* **WHAT YOU NEED TO DO**:
Continue the announcement of the Luxuriant Flowing Hair Club for Scientists' 2017 Woman of the Year, starting after its last sentence.

* **PAGE EXTRACT**:
Luxuriant Flowing Hair Club for Scientists™ reveals the identity of its 2017 Woman of the Year

TODAY IN OSLO: In front of an audience at the University of Oslo (UiO), The Luxuriant Hair Club for Scientists (LFHCfS) proudly announced its 2017 Woman of The Year – Dr. Anneleen Kool.


Dr. Anneleen Kool; 2017 LFHCfS Woman of the Year

Dr. Anneleen Kool; LFHCfS Woman of the Year, 2017


Dr. Kool was in attendance to discuss her research on the botanical history of the Vikings and to display her luxuriant flowing hair to the audience. She also brought a few of her hair-notable colleagues up on stage and encouraged the audience to join the club, if they have the scientific and hair qualifications.


Dr. Kool studies the plants that Vikings used, how they used them, and how those plants moved through Viking territory. As the Curator of the Viking Botanical Garden in Oslo, Dr. Kool grows many of these plants and displays them for the public.


Her Woman of the Year page includes her original nomination photo (on a camel in Wadi Rum, Jordan), more information about her work, and several more photos of her hair. She has been a member of the club since 2012.

* **RECORD EXCERPTS**:
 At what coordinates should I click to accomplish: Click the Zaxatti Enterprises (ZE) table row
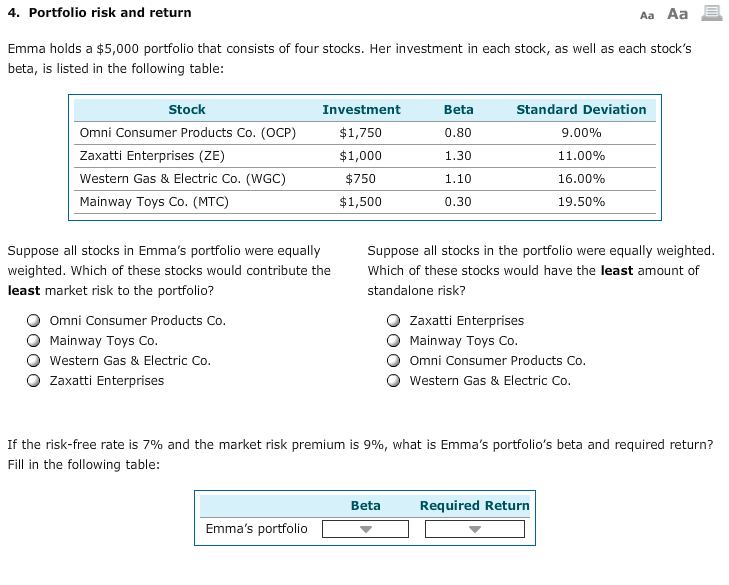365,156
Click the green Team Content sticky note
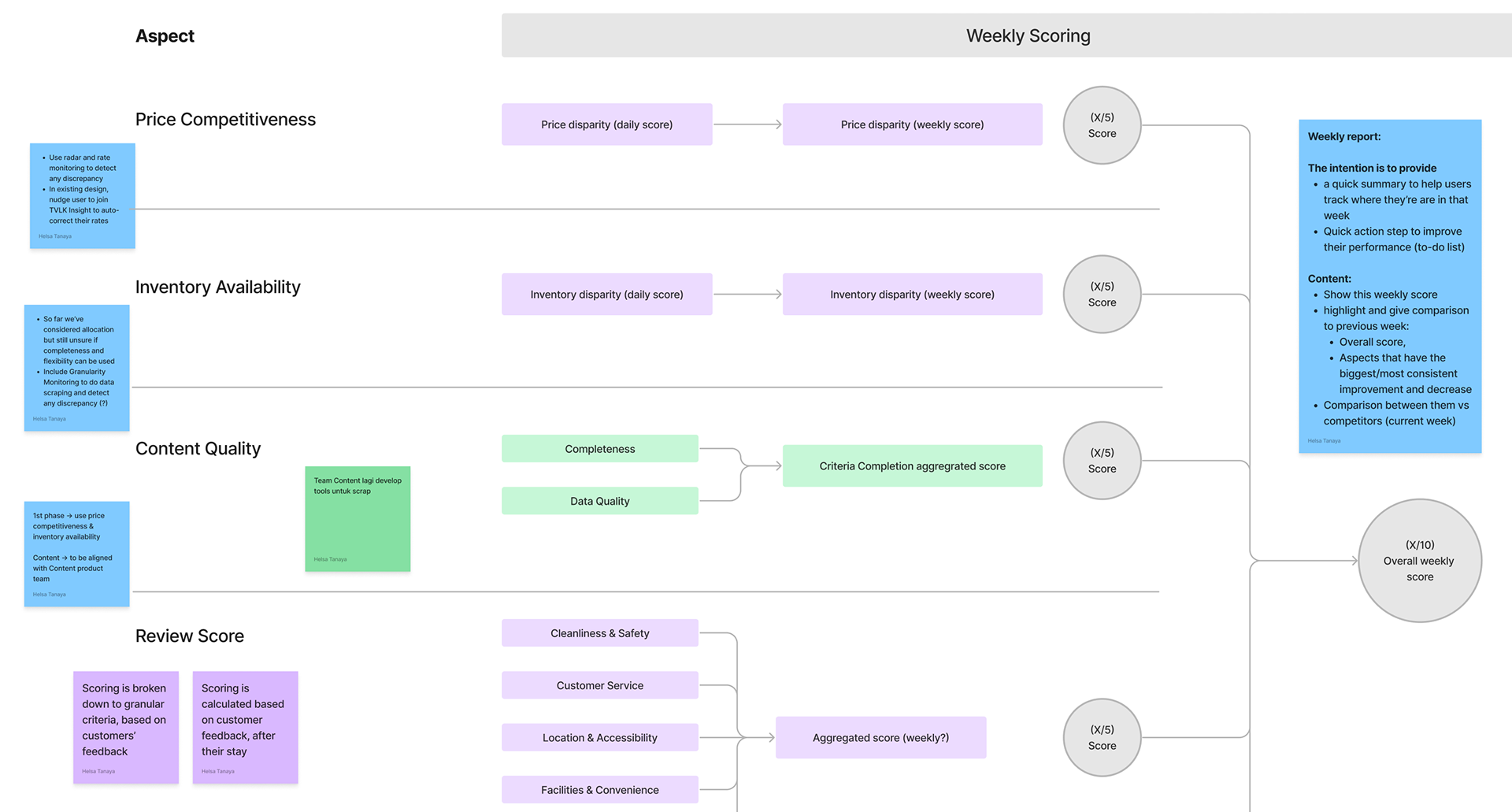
* * *
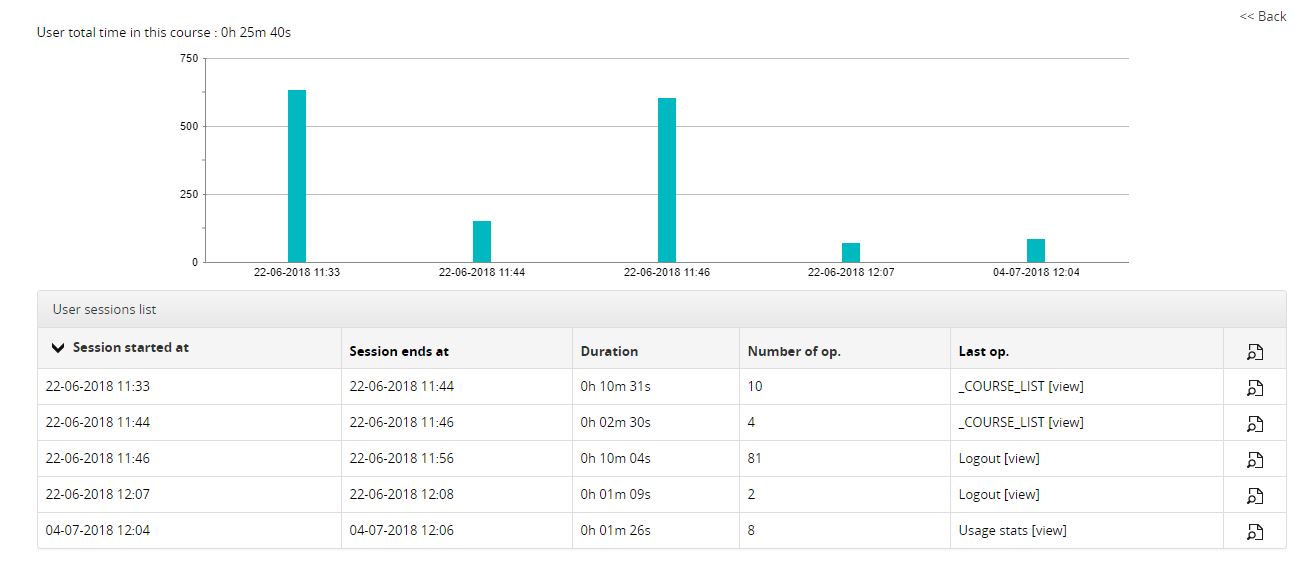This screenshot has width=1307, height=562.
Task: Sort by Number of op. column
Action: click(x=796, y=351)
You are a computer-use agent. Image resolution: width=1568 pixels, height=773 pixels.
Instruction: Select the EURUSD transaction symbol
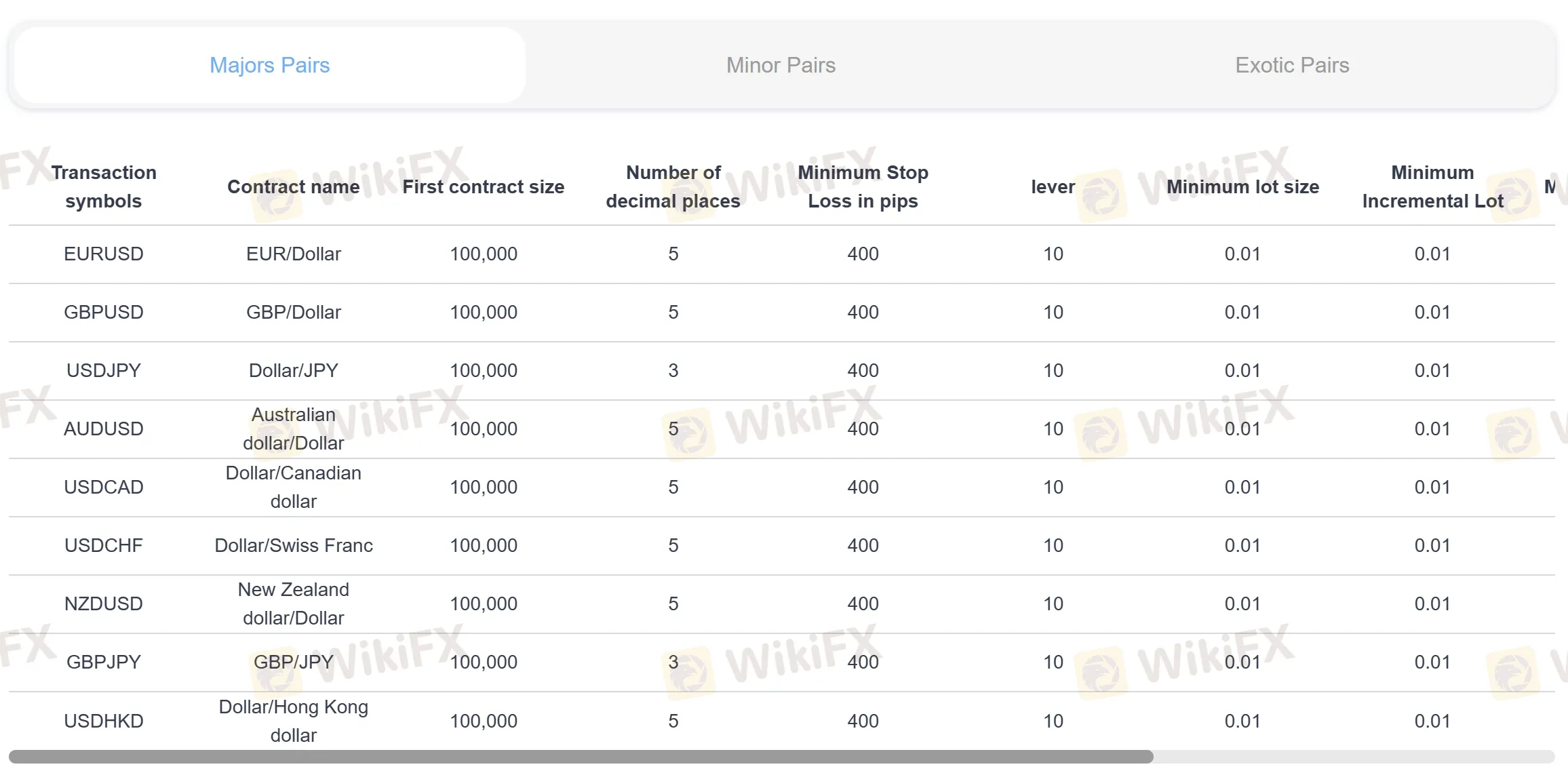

* **RESPONSE AREA**:
The 2017 Man of The Year – Experimental Physicist Prof. Corvin Covault – was announced in January in Boston, Massachusetts.


LFHCfS 2017 Woman and Man of the Year

A Rare Award

This is only the 5th time that the Luxuriant Flowing Hair Club for Scientists has chosen a Woman and Man of the Year.


Past and Future Members

The Luxuriant Flowing Hair Club for Scientists accepts membership nominations (including its sibling clubs, for scientists who formerly had luxuriant flowing hair, or who have luxuriant facial hair). The clubs currently have over 550 members around the world. New members are announced first in the Improbable Blog, and later collected into annual member galleries.



5 scientists noted for their hair


5 scientists noted for their hair, onstage in Oslo (Dr. Kool, far right)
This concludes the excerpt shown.